No i wreszcie przyszedł dten czas, że mnie sz ... trafił, bo wiecie, bułki wyjęte z foli po kilku godzinach są jak szmatki, a zostawione bez niczego szybko twardnieją (TAKIE MAMY Pieczywo)
Wzięłam więc kawałek (dość spory) lnu i uszyłam sobie .....
Woreczek jest duży, taki żeby zmieścił się też chleb, uszyty z podwójnej warstwy materiału i skromny, bo ozdobiony TYLKO biała koronką.

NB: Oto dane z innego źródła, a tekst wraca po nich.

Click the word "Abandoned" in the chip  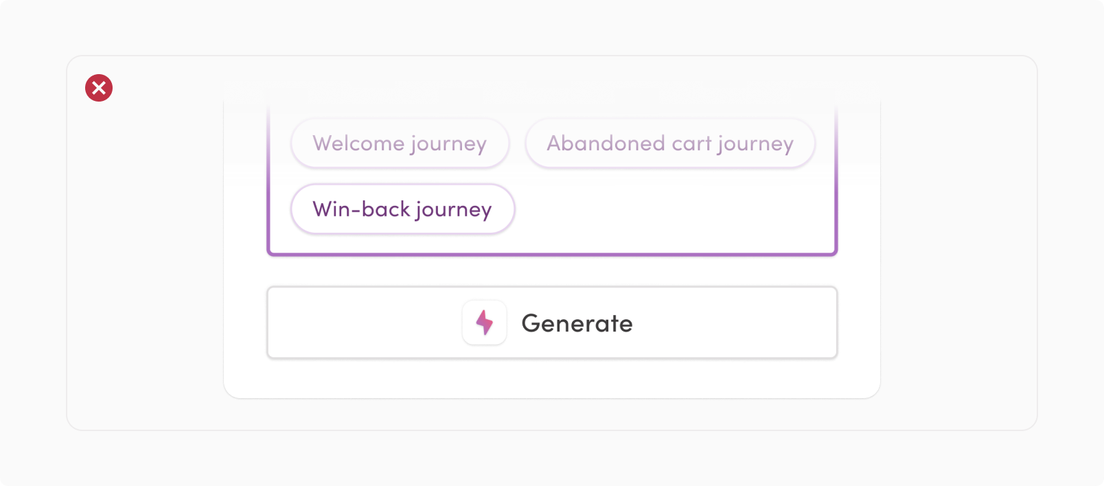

Ale żeby nie był zbyt skromny i żeby było wiadomo co w worku siedzi, dorobiłam do niego tabliczki z jasnym i czytelnym opisem .......

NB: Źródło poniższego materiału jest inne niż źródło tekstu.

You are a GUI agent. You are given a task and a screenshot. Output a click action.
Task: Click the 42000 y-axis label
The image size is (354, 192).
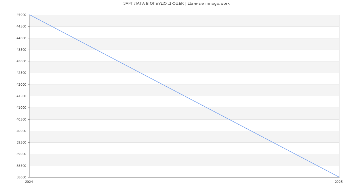(x=22, y=84)
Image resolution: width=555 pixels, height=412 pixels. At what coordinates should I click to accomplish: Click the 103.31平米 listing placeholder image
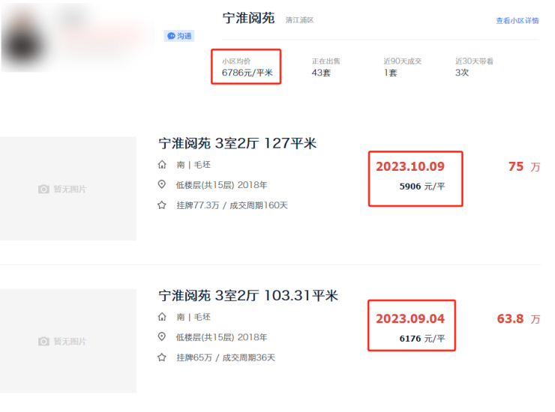pyautogui.click(x=68, y=341)
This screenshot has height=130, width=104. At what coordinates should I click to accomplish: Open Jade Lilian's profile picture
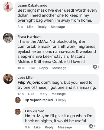tap(8, 79)
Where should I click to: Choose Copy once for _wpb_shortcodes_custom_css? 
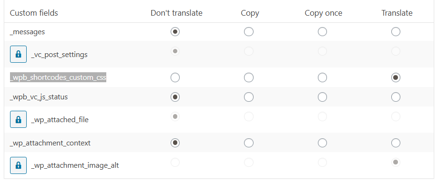[x=322, y=77]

Użyłam do tego celu sklejkowych bobinek o. wymiarze 13cm.
Bejca w kolorze starego drewna i błękitu, no i pomysł. Powstały dwustronne tabliczki, które przyczepiam do woreczka i wiem co jest w środku :) Są troszkę postarzane i oczywiście z koronką :)
Porcelanowe kółka po firankach babci doczekały się pomysłu .... wreszcie, ale myślę że na metalowych też byłoby fajnie.
Popatrzcie jak całość prezentuje się w naturze, czyli w Kuchni :)
Ściskam mocno i życzę miłego weekendu :))))
Strona prawa ..... i lewa .... do wyboru :)
W kąciku kanapkowym :)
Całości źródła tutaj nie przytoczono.